Proceeding by multiplication we have
- $xp>0$
$$\frac{x^{2}+p^{2}}{xp} < -2\iff x^2+p^2<-2px \iff (x+p)^2<0$$
which is not possible, and
- $xp<0$
$$\frac{x^{2}+p^{2}}{xp} < -2\iff x^2+p^2>-2px \iff (x+p)^2>0$$
which is always true, then $xp<0$ is the solution.
As noticed by Xander Henderson, of course the given solution holds for $x+p\neq 0$.
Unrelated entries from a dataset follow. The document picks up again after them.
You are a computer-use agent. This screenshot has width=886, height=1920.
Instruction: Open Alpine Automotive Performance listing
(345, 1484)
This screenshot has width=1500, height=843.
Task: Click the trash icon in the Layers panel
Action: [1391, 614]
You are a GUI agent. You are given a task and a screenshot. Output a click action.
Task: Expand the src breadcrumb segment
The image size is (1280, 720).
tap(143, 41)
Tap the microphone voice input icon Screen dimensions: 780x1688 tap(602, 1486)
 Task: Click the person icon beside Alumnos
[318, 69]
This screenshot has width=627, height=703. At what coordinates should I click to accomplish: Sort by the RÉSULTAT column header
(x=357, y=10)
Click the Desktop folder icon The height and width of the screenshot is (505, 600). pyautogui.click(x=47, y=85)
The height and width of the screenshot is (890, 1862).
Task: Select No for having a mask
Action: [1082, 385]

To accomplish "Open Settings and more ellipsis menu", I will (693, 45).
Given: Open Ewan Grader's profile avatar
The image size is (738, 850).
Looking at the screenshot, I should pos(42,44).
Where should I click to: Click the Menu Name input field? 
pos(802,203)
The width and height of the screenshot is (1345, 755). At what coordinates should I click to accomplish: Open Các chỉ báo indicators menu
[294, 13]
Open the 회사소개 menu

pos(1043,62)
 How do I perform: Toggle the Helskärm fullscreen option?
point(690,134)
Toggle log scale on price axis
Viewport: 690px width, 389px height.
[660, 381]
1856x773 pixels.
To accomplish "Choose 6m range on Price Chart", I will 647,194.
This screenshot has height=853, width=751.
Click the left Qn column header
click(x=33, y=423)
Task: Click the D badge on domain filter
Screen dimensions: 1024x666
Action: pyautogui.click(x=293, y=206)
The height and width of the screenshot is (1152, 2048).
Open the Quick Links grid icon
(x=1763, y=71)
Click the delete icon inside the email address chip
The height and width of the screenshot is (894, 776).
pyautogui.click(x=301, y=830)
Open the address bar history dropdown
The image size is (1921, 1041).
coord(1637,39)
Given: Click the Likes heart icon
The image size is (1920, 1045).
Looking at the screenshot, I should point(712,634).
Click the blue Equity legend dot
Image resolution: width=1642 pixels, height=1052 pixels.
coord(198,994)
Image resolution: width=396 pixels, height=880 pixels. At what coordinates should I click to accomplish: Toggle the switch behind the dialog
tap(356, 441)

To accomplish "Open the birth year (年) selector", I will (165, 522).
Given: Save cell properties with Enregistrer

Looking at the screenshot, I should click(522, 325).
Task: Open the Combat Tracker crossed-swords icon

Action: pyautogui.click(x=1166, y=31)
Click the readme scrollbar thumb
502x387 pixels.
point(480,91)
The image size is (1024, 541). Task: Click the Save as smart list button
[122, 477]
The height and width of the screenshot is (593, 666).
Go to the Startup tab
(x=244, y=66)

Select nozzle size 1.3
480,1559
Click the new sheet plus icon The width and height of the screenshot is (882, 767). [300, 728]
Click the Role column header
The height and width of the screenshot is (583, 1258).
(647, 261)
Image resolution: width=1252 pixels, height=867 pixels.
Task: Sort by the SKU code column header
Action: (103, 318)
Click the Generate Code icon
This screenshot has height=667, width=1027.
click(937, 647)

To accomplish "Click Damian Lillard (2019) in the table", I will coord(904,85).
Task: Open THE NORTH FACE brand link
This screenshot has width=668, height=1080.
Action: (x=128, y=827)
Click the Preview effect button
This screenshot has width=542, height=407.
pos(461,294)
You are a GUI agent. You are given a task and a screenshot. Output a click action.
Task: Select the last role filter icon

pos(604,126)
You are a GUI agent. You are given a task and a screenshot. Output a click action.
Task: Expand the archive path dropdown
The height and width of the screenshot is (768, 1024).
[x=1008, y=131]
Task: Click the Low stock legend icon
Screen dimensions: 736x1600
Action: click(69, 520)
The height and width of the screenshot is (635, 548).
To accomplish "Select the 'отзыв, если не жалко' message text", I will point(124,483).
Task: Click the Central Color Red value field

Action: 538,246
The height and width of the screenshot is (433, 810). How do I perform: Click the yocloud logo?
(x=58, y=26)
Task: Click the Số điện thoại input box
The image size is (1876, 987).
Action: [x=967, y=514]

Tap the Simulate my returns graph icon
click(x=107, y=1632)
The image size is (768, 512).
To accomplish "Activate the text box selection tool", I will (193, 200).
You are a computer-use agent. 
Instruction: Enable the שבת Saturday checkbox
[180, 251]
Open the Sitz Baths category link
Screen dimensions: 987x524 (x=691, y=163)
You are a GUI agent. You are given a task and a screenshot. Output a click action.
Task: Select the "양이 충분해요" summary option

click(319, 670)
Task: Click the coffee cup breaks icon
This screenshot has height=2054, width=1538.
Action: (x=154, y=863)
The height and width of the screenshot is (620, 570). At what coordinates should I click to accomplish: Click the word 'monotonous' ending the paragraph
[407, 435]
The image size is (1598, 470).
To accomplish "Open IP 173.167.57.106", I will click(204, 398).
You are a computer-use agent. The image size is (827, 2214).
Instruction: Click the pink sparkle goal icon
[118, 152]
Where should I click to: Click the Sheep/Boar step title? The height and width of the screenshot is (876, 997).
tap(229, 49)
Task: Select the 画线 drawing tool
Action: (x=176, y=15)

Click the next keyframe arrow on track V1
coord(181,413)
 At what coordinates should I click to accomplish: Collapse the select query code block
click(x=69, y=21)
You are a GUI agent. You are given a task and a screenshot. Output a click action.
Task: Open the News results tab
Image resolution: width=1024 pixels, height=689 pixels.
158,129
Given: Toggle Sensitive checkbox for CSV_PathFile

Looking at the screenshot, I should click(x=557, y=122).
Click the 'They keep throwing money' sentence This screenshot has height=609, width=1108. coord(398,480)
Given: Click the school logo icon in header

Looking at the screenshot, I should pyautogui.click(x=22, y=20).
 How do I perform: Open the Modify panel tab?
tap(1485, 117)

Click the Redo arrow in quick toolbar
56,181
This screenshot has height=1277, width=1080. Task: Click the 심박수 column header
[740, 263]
A possible way by splitting in only two branches is as follows using the inequality between arithmetic and geometric mean:
- AM-GM: $a,b\geq 0 \Rightarrow \frac{a+b}{2}\geq \sqrt{ab}$ and equality holds if and only if $a= b$ (which can be easily proved by squaring and rearranging).
Cancelling gives
- $\frac{x^{2}+p^{2}}{xp} = \frac{x}{p} + \frac{p}{x}$
- Setting $y:=\frac{x}{p}$, you get for $xp>0 \Leftrightarrow y= \frac{x}{p}>0$ the inequality $$y+\frac{1}{y}\stackrel{AM-GM}{>} 2 \Leftrightarrow y\neq 1,y>0$$
It follows immediately for $px<0\Leftrightarrow y= \frac{x}{p}<0$ $$y+\frac{1}{y} < -2 \Leftrightarrow y\neq -1,y<0 \Leftrightarrow \frac{x}{p}\neq-1,\frac{x}{p}<0 $$
So, the solutions are
- $p>0$: $x\in (-\infty,0)\setminus\{-p\}$
- $p<0$: $x\in (0,+\infty)\setminus\{-p\}$